Physical Address
Indirizzo: Via Mario Greco 60, Buttigliera Alta, 10090, Torino, Italy
Physical Address
Indirizzo: Via Mario Greco 60, Buttigliera Alta, 10090, Torino, Italy


The Algerian Economic Renewal Council (CREA), the Tunisian Union of Industry, Commerce and Handicrafts (UTICA) and the General Union of Libyan Chambers of Commerce, Industry and Agriculture (GUCC) called, the day before yesterday Monday, in Algiers, to accelerate the creation of free trade zones and to establish intelligent industrial zones in common border areas. This was on the occasion of a consultation meeting which brought together the president of CREA, Kamel Moula, that of UTICA, Samir Majoul, and the president of GUCC, Mohammed Raied, at the end of which, indicated a joint press release from these three employers’ organizations, a memorandum of understanding was signed between the three parties to record their desire to concretely participate in the common economic development of the three countries.
The three employers’ organizations, the same source said, have agreed to create a partnership council, which is intended to be a mechanism capable of contributing to the effort of economic complementarity between the three countries, they indicated in a joint press release.
“This council is in line with the political will expressed during the summit consultation meeting which brought together last April the President of the Republic Mr. Abdelmadjid Tebboune, the Tunisian President, Kais Saied, and the President of the Presidential Council of the Libyan State, Mohammed El Menfi, who highlighted their determination to strengthen security, stability and to strengthen economic complementarity in the three countries and the entire region,” the same source said.
This mechanism, we read through the joint press release of these three employers’ organizations, will make it possible to examine the establishment of high added value partnerships between the operators of the three countries, private and public, and to include them in global value chains, the joint press release also indicates, stressing the importance of strengthening the bases of global development directly benefiting the people of the three countries.
Agreeing to organize business and partnership meetings periodically bringing together the various economic actors from the public and private sectors, alternately in the three countries, and to work to ensure greater opening of the Algerian, Tunisian and Libyan markets, Crea, Utica and Gucc highlighted their commitment to strengthening the role of the private sector in joint efforts aimed at economic and commercial development for the three countries, so as to enable them to meet current challenges and adapt to global economic changes.

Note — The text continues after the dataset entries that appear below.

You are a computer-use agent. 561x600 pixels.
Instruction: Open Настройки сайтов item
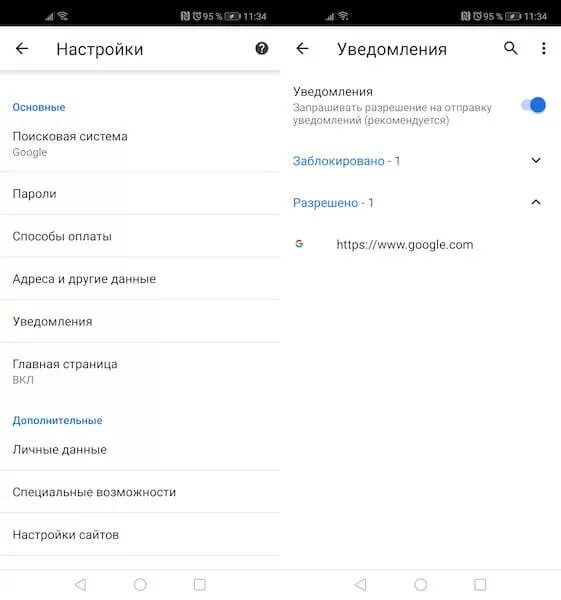point(140,535)
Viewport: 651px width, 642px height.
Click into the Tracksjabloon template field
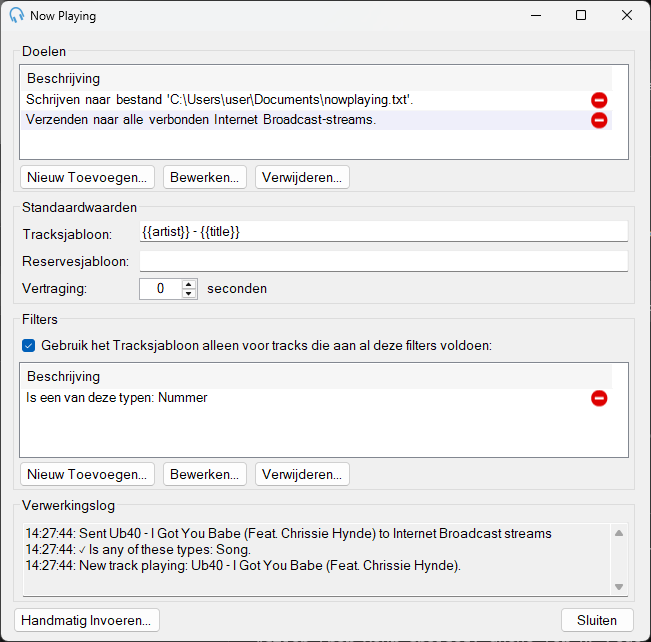click(384, 231)
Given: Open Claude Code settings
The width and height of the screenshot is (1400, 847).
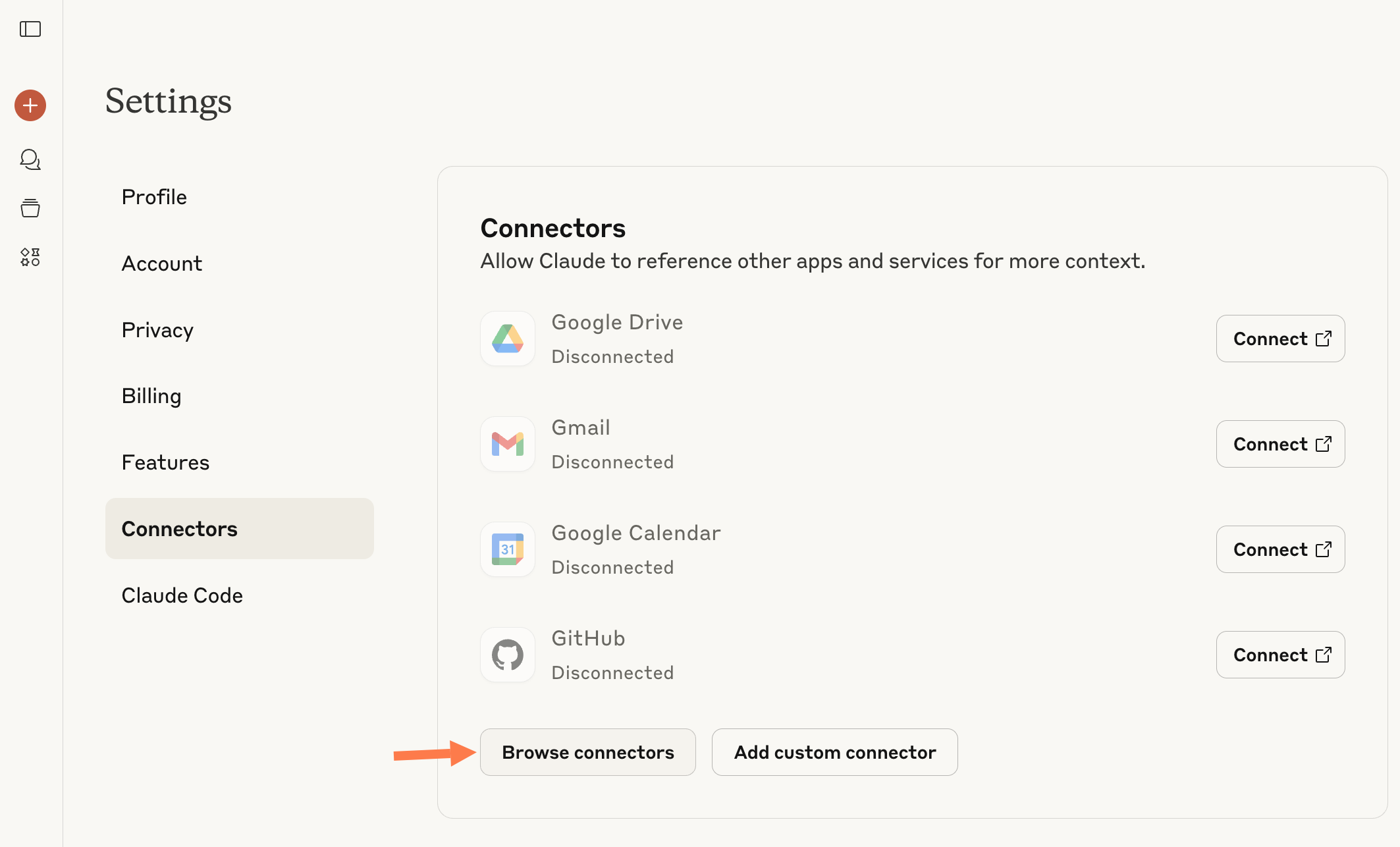Looking at the screenshot, I should tap(182, 595).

And highlighted the importance of the summit that brought together the Presidents of the three countries last April in Tunis in realizing the aspirations of the Algerian, Tunisian and Libyan peoples for stability, progress and development.
At the end of their 1st Consultative Meeting held at the end of April in Tunis, the leaders of Algeria, Tunisia and Libya stressed the need to unify positions and intensify consultation and coordination to strengthen the factors of security, stability and development in the region and increase its resilience in the face of regional changes and successive international crises.
“The leaders of the three brotherly countries, namely Presidents Abdelmadjid Tebboune, Kaïs Saïed and Mohamed Younes El-Menfi, meeting at the Carthage Palace, agreed to organize this meeting periodically, alternating between the three countries in order to raise the privileged bilateral relations that bind each country to the other to a new qualitative stage focused, beyond the bilateral framework, on collective reflection and action,” reads the final communiqué of this Consultative Meeting.
The leaders of the three countries also reaffirmed their common conviction about the need to unify positions and intensify consultation and coordination to strengthen the factors of security, stability and development throughout the region and increase its resilience in the face of regional changes and successive major international crises whose repercussions, noted the same source, cannot be faced by any country individually, in addition to the urgent need for the three countries to have a unified audible voice and an influential and effective presence in the various regional and international spaces of belonging.